La vannerie, ce métier qu’il a hérité de ses parents,  est sa vraie passion. Né en 1958 à Dakar-Plateau, après son exclusion de  l’école en 1972, le jeune Koundoul intègre ce que l’on appelait  alors ‘’le lycée de Mame Malick’’, nom donné à l’atelier de ce grand vannier qui initiait  les jeunes du Plateau au métier. Selon ce sexagénaire à la silhouette efflanquée, la vannerie est un métier  traditionnel dans leur famille. Au  village de Guinth, situé à 5 km de Linguère, dans la région de Louga d’où sont originaires ses parents, la vannerie  est la principale occupation des populations. C’est pourquoi, dès qu’un jeune quitte l’école, il est directement conduit dans les ateliers de vannerie.

Miser sur l’innovation et la créativité pour attirer la cliente

Pour attirer une clientèle de plus en plus exigeante, le vannier a décidé de miser sur la créativité et l’innovation. Le vieux Koundoul se veut créatif. Il propose des formes et dimensions variées pour séduire ses nombreuses clientes. Finis les paniers aux couleurs unies des feuilles de rônier. Avec la peinture, les clientes ont désormais le choix des paniers colorés à leur goût. Pour cela, il suffit juste d’oser mettre la main à la poche. Les prix varient entre 2 000 et 3 000 F Cfa, selon qu’ils soient colorés ou non.

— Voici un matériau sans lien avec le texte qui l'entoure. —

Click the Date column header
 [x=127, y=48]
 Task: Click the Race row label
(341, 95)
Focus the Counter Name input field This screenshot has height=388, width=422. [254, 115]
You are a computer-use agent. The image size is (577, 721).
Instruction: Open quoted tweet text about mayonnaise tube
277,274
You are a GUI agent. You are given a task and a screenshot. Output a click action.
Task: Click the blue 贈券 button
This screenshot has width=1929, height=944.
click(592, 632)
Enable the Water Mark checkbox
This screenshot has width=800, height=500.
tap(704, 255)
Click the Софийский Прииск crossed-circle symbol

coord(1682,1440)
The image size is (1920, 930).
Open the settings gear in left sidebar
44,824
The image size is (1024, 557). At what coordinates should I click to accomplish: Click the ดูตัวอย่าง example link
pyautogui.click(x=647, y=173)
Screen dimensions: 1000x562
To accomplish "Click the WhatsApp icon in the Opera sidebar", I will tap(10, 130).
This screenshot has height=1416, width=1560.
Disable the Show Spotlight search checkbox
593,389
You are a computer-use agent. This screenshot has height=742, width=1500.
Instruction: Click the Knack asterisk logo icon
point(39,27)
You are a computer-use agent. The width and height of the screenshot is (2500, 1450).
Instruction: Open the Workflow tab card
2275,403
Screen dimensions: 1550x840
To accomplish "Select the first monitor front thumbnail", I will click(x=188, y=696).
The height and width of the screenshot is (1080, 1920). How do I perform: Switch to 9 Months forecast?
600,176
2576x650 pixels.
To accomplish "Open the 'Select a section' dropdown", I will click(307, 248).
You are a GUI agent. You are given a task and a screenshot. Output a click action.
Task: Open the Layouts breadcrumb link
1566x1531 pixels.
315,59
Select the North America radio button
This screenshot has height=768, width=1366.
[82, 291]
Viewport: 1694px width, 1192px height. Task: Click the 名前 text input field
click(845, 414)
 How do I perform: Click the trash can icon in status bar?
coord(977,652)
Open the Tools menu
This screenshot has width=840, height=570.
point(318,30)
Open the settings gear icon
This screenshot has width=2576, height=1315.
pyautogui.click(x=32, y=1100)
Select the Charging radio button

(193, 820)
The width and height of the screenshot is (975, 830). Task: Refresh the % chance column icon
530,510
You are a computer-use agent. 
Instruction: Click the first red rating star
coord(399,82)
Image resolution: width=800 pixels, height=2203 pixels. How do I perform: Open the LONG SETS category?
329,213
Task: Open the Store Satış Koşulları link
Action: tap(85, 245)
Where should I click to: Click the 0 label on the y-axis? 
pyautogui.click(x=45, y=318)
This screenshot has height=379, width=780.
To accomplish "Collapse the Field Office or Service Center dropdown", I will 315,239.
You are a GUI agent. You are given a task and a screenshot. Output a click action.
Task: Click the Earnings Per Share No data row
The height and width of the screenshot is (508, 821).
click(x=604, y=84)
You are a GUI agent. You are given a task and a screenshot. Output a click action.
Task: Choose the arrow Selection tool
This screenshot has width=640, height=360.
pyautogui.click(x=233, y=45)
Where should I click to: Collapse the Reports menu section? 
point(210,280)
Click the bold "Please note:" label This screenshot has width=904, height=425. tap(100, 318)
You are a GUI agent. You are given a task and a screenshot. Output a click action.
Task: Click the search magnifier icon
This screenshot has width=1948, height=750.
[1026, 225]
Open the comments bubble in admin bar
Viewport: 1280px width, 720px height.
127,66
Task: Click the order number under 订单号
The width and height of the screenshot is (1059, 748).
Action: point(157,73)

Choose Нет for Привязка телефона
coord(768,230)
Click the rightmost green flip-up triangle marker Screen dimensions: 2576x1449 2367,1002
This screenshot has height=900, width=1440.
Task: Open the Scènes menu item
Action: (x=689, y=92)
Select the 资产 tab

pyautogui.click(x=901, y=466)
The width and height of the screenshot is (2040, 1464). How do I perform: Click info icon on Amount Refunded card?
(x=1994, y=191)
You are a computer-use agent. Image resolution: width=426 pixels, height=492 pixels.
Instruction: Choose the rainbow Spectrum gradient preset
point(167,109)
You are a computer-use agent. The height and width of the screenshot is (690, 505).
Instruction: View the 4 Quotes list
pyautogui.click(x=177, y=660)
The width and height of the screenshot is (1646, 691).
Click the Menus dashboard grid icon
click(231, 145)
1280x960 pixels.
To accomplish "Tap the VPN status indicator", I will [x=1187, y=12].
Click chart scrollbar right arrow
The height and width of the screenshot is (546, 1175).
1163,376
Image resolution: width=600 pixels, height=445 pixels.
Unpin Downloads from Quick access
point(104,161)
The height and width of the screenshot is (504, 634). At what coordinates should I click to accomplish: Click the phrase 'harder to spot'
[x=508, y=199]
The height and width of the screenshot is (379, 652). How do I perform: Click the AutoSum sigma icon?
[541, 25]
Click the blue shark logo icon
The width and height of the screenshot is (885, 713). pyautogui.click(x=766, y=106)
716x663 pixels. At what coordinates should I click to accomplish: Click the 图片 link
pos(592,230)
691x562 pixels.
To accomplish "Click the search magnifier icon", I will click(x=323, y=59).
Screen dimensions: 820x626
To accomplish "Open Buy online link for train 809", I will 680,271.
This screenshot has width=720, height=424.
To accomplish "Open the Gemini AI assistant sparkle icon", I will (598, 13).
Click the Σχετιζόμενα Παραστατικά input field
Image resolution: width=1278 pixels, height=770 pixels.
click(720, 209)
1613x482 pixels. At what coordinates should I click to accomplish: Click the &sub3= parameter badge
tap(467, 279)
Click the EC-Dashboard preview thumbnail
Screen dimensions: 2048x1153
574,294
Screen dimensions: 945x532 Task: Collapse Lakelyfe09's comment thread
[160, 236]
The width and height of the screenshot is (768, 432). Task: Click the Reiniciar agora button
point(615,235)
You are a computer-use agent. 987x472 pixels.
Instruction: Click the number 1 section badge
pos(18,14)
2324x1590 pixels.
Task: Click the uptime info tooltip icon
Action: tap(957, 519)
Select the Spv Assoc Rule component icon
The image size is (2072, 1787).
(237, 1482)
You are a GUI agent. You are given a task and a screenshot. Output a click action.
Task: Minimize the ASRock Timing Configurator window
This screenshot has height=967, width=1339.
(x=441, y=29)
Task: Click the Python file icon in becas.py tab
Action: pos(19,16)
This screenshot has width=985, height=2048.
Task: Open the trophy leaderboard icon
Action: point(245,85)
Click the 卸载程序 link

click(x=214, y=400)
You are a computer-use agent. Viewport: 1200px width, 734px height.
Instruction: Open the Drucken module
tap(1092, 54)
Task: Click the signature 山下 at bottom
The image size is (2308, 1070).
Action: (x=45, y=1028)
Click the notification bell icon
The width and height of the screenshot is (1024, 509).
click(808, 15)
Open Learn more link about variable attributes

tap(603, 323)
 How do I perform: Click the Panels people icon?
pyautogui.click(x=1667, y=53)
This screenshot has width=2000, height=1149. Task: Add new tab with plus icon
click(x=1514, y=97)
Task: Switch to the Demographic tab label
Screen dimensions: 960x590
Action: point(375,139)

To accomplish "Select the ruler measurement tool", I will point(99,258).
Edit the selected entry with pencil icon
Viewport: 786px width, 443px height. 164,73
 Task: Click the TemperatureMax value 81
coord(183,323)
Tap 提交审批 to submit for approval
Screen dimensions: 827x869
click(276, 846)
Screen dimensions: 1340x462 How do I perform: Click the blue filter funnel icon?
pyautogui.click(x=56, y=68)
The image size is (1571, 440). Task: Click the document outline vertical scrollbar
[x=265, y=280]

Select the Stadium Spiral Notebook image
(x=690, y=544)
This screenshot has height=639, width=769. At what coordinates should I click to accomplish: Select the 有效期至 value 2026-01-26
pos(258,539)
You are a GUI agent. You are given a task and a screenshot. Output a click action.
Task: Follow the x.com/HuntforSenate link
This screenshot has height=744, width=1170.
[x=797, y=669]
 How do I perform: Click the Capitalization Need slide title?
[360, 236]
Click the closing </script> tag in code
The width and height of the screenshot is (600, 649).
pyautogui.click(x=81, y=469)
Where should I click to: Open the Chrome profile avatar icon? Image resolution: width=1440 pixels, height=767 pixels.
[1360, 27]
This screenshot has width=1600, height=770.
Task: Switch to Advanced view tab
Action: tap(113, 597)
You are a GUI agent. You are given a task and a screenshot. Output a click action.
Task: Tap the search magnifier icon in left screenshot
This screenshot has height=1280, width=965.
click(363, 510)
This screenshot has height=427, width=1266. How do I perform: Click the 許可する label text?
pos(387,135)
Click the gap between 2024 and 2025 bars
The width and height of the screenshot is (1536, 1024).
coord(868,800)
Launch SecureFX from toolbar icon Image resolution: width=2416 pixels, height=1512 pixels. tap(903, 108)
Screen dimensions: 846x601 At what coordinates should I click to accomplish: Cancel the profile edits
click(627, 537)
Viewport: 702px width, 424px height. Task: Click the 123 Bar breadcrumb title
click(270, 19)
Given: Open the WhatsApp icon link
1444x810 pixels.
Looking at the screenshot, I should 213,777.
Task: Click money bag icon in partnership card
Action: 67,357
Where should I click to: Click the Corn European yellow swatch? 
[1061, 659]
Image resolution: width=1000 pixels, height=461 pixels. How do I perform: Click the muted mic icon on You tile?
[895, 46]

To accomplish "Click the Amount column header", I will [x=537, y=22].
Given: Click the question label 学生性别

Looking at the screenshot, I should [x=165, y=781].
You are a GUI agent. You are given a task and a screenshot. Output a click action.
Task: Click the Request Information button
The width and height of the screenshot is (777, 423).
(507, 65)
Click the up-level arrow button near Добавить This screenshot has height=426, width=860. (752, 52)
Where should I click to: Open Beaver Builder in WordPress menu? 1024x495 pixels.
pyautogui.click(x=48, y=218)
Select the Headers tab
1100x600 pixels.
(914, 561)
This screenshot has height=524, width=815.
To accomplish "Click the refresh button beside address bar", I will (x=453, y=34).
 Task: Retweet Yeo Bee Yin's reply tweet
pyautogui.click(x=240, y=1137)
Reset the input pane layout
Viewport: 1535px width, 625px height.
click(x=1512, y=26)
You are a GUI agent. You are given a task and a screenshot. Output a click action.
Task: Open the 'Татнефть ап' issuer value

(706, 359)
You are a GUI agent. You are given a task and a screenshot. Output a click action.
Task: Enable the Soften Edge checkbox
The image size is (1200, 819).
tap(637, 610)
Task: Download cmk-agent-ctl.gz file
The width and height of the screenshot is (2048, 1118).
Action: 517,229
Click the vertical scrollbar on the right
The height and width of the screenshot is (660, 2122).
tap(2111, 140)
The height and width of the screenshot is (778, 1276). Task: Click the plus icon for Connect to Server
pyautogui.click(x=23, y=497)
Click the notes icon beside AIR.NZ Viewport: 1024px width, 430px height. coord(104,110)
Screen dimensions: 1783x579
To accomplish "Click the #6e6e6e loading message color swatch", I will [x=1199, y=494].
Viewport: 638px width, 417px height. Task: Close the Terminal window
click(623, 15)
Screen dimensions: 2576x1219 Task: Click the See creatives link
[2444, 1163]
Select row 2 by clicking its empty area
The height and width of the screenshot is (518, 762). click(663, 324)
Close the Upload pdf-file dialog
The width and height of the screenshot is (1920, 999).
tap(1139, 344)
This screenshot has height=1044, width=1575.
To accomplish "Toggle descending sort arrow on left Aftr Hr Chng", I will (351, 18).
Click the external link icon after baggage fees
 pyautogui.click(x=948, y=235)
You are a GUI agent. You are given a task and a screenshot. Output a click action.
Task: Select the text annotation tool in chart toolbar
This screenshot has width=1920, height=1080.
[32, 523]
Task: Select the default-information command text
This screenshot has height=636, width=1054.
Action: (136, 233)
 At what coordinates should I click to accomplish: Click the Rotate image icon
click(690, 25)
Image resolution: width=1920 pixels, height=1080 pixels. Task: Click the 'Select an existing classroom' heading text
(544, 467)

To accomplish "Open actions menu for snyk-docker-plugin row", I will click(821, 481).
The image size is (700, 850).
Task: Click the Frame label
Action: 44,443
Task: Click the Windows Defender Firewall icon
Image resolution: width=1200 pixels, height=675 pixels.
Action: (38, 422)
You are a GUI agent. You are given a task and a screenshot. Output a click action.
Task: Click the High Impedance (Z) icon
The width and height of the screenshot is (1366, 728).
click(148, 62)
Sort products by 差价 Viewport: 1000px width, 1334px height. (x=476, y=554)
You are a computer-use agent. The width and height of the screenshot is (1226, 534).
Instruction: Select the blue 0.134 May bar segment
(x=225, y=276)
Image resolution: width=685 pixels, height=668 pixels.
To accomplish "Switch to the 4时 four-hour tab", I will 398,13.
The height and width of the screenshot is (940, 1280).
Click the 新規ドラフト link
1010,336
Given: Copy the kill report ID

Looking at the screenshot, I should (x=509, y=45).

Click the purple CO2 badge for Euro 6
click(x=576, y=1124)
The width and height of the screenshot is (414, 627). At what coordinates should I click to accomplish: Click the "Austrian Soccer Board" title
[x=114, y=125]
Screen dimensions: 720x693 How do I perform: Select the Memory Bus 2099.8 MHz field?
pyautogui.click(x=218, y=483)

Le vieil artisan séduit ses clientes également par sa générosité. Mbaye Koundoul propose  les meilleurs prix sur le  marché. Un de ses  amis vanniers,  trouvé sur place, considère même que  le défaut de Koundoul est son excès de générosité. ‘’Il travaille beaucoup pour après bazarder ses articles. Tous les objets de vannerie que l’on trouve à Dakar sont vendus beaucoup moins cher chez lui. Il arrive même qu’en négociant les prix avec un client, il finit par lui offrir l’article. C’est triste, car il travaille pour ne rien gagner’’, témoigne son ami,  donnant l’exemple de ces têtes de mannequin utilisées par les coiffeuses pour la confection des perruques. Dans toutes les vanneries, elles coûtent  1 500 F Cfa, mais chez Koundoul, on les échange à 1 000 F Cfa.

Le vieux Koundoul pratique son métier par pure passion. Son seul regret est que la jeune génération ne s’intéresse plus à la vannerie. ‘’Avant, les objets de la vannerie étaient bien utilisés dans les ménages. Les femmes utilisés nos paniers pour aller au marché. Les armoires, les bancs étaient fabriqués par les vanniers. Mais aujourd’hui, ce n’est plus le cas et on ne reçoit de clients que pendant le ramadan pour confectionner le ‘panier Ndogou’’’, regrette le vannier. C’est pourquoi les jeunes ne s’intéressent pas à ce métier qui est en train de disparaitre.

D’ailleurs,  aucun des enfants du vieux Koundoul n’a hérité de sa passion. Sa progéniture n’est pas intéressée et ne connaît rien à ce qu’il fait. ‘’Mon fils aîné est pharmacien et la cadette passe le Bac. Aucun de mes enfants ne pratique la vannerie. Je n’ai personne à qui léguer mon savoir-faire et ce beau métier qui reste un bel art’’, regrette-t-il.